Las Vegas Sands Corp. announced this week that Robert Goldstein is now the company CEO and chairman. He takes over the role previously held by Sheldon Adelson. Mr. Adelson died in mid-January after battling non-Hodgkin Lymphoma. Patrick Dumont was also named the COO and president of the company. These changes are the start of what could be a major change within the Sands company. For years, the brand has been against iGaming, with Adelson leading the charge. Now that he is gone, it seems the new leaders might consider getting in on the online gaming action.
Earnings Call Details
The new management team recently held its first earnings call after Mr. Adelson passed away, with Goldstein staying relatively quiet on a number of issues. He did not discuss any details involving concession renewals in Macau involving casino operators or the future of the company properties in Las Vegas.
He did speak about possible gaming in New York and Texas. Goldstein said that the company is ‘definitely in the hunt’ for a casino in New York City. However, this process will be ongoing as the state hasn’t even approved plans for venues yet. The company is also reportedly ‘kicking the tires’ for a venue in Texas. Goldstein said he visited the state last week but had nothing to announce.
What About Online Gambling?
For many years, Sheldon Adelson did all he could to fight the growth of online gambling. In the early years, he pushed to see any legislation thwarted, by providing donations to lawmakers who would stay on his side.
He even pushed legislative efforts himself to try and stop the blossoming industry from growing further than it already had in New Jersey, Delaware, and Nevada. He vowed to never offer online gambling within his properties and even sold the Sands Bethlehem before iGaming began in the state.

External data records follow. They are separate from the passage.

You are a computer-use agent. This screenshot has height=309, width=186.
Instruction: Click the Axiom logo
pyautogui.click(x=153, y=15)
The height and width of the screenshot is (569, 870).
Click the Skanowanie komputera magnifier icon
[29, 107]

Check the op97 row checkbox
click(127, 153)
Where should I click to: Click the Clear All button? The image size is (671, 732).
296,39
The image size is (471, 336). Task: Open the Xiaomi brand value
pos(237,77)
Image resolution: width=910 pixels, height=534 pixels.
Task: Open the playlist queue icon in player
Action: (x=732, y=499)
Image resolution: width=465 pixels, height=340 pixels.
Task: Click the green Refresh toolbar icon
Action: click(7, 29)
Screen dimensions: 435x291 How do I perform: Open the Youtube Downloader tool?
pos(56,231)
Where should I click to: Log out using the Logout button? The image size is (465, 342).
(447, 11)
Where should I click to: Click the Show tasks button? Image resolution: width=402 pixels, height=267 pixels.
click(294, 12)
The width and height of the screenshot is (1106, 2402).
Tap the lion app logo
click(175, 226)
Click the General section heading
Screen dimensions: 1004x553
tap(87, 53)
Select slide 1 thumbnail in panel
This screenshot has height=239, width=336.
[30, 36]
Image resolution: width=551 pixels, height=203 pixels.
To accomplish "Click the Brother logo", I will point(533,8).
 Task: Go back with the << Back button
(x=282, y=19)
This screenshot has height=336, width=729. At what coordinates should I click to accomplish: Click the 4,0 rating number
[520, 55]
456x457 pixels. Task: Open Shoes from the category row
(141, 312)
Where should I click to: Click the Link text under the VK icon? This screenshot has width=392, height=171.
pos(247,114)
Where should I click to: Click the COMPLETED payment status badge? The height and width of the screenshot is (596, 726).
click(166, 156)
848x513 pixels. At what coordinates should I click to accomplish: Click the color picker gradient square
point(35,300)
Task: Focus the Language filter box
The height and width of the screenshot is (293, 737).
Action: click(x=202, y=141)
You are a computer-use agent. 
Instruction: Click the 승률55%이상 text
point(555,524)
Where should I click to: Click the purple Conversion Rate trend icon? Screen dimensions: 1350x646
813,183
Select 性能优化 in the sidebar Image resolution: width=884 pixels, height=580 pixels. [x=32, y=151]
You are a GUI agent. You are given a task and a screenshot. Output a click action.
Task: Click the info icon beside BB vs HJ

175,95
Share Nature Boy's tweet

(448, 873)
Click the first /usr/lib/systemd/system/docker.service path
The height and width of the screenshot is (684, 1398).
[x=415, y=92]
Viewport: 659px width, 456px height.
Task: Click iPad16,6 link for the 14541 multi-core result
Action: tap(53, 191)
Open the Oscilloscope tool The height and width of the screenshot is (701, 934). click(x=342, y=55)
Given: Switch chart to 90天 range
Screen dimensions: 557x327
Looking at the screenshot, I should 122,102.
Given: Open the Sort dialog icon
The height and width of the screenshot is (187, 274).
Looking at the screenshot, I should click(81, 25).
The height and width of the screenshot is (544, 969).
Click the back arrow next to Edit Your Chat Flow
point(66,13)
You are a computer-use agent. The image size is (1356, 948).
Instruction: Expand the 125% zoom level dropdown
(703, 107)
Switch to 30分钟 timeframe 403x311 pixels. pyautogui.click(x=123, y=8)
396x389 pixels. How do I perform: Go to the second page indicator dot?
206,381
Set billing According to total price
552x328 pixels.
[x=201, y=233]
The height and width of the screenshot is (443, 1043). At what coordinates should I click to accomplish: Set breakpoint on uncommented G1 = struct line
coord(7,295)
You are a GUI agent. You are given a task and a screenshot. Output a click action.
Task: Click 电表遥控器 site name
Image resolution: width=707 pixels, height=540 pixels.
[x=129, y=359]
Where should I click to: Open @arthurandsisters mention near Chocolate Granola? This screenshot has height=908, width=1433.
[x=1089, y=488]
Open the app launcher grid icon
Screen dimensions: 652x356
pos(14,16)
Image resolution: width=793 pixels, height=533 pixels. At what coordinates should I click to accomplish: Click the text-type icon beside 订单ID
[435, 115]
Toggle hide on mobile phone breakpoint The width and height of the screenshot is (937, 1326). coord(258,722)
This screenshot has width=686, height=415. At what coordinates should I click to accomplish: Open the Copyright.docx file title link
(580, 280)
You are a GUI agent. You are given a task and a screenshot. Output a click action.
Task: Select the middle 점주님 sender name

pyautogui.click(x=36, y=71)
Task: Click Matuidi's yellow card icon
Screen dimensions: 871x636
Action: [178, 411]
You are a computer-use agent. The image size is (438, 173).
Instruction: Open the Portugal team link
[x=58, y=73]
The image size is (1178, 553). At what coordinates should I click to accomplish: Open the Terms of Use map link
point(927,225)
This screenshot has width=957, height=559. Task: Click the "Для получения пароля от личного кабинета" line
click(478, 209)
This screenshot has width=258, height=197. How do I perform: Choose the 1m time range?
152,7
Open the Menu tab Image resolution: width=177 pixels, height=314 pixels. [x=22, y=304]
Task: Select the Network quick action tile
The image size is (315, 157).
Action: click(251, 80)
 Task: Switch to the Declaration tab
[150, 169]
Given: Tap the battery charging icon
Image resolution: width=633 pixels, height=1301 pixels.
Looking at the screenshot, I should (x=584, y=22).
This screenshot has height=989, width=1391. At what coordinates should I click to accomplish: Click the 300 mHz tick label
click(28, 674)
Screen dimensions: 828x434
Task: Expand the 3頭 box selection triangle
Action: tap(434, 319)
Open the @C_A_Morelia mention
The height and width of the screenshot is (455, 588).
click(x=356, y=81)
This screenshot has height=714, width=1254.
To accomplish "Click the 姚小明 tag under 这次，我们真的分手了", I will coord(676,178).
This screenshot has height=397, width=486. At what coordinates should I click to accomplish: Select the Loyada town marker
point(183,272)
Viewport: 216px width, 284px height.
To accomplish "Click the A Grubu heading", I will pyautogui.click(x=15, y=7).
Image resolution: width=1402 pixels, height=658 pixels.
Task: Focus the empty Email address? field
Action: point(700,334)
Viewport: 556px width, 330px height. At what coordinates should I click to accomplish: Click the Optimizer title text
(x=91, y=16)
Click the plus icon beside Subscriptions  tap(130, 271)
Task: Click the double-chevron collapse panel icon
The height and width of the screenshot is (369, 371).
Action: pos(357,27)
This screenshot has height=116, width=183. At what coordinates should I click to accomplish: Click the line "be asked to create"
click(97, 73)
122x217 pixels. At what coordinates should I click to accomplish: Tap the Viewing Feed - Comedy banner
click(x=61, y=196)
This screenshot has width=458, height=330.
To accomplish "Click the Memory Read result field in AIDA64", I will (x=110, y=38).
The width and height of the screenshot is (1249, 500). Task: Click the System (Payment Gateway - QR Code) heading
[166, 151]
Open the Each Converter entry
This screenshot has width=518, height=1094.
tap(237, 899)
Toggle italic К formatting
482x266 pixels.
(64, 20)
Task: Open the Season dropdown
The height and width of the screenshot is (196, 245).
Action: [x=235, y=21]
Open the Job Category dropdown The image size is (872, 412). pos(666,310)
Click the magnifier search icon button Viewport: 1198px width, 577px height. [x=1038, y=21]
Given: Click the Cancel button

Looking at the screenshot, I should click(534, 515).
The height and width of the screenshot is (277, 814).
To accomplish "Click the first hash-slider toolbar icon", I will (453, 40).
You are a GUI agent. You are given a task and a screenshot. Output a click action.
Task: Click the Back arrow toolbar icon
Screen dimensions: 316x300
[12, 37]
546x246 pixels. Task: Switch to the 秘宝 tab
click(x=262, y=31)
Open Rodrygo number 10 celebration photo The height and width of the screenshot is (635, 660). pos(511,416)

Now, the question has arisen involving iGaming and the Sands. Will the company launch services now that Adelson is no longer in charge? Goldstein was the right-hand man of Adelson for many years, but it is unclear if he feels the same way about iGaming.
A few days before Adelson passed away, rumors began swirling that the Sands was discussing possible partnerships with sports betting operators. This would essentially open up the company for iGaming. Recently, Goldstein said he had strong thoughts involving digital gambling but was not ready to discuss them yet.
However, he did say that digital is in the many considerations that the company is making right now. Sands is learning, observing and talking to people, but are not at a place where a decision would be made at the moment.
According to Goldstein, Adelson was not doubtful that online gambling would be profitable. He more so let the option was unethical as he was unsure how operators would be able to prevent children as well as adults who might be vulnerable from accessing the gambling games.
If the Sands were to start offering online gambling services, would it be too late? Or is the market large enough that even a slow starting newcomer could emerge successfully?